If the terminal ileum is resected, absorption of ___ is abolished

Answer 5

Vitamin B-12 and bile salts

Question 6

Lactase converts lactose to ____

Sucrase converts sucrase to ____

The 3 end-products of carbohydrate digestion are ____

Answer 6

Glucose and galactose

Glucose and fructose

glucosa, galactose, and fructose

Question 7

List the 3 main carbohydrate transporters on the apical membrane of the SI:

Answer 7

Na-Glucose cotransporter (SLGT1)

Na-Galactose cotransporter (SLGT1)

Fructose transporter (GLUT5)

SLGT1 is secondary active transport and all of these bring Na and the sugar from the lumen into the cell

Question 8

List the Main transporters on the basolateral (blood) side of the SI:

Answer 8

Na-K ATPase–> creates the energy gradient

GLUT2 brings glucose, galactose, and fructose in individually

Question 9

How does lactose intolerance cause diarrhea?

Answer 9

Lactase is deficient on the brush-border and lactose remains in the lumen.
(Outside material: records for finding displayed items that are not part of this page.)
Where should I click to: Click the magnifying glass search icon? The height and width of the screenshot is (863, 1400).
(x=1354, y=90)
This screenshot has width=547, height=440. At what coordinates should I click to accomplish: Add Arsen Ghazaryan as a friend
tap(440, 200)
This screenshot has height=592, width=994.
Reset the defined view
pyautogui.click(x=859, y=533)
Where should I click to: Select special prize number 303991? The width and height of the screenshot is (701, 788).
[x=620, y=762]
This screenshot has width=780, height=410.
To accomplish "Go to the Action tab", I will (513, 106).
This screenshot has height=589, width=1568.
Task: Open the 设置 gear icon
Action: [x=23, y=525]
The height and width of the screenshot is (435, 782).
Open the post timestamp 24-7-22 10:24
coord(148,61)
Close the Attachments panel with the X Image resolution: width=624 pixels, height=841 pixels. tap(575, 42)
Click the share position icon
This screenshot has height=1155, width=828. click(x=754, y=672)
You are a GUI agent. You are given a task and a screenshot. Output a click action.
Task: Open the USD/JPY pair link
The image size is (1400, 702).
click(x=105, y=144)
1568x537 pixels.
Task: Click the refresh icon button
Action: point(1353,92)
As a result, undigested lactose holds water in the lumen and causes osmotic diarrhea

Undigested and unabsorbed lactose is fermented into methane and H+ gas, causing flatulence

Question 10

In the stomach, what converts pepsinogen to pepsin?

Answer 10

Low pH

Question 11

In the SI, what initially converts trypsinogen to trypsin?

Answer 11

Enteropeptidase (brush-border)

Question 12

Chymotrypsinogen –> chymotrypsin, Proelastase –> elastase, Procarboxypeptidase a/b –> carboxypeptidase a/b

All of these rxns are catalyzed by ___ in the SI

Answer 12

Trypsin

Question 13

What are the co-transporters for amino acids and di/tri-peptides on the apical (lumen) side in the SI?

Answer 13

Na-AA co-transporter

H-Di/tri-peptide cotransporter

Both co-transporters bring them from the lumen into the cell

Also a Na-H exchanger –> Na into the cell, H into the lumen

Question 14

Once di and tri-peptides are co-transported from the lumen into the cell via the H+-Di/tri-peptide cotransporter, what converts the di/tri-peptides into AAs?

Answer 14

Peptidase

Question 15

How are AA’s absorbed from the cells of the SI into the blood?

Answer 15

Na-K ATPase creates energy gradient

AA’s absorbed via facilitated diffusion

Question 16

___ is a genetic disorder that occurs when there is a defect or absence of Na+ - AA cotransporters and the transporter for di-basic AAs is absent from the SI and kidneys.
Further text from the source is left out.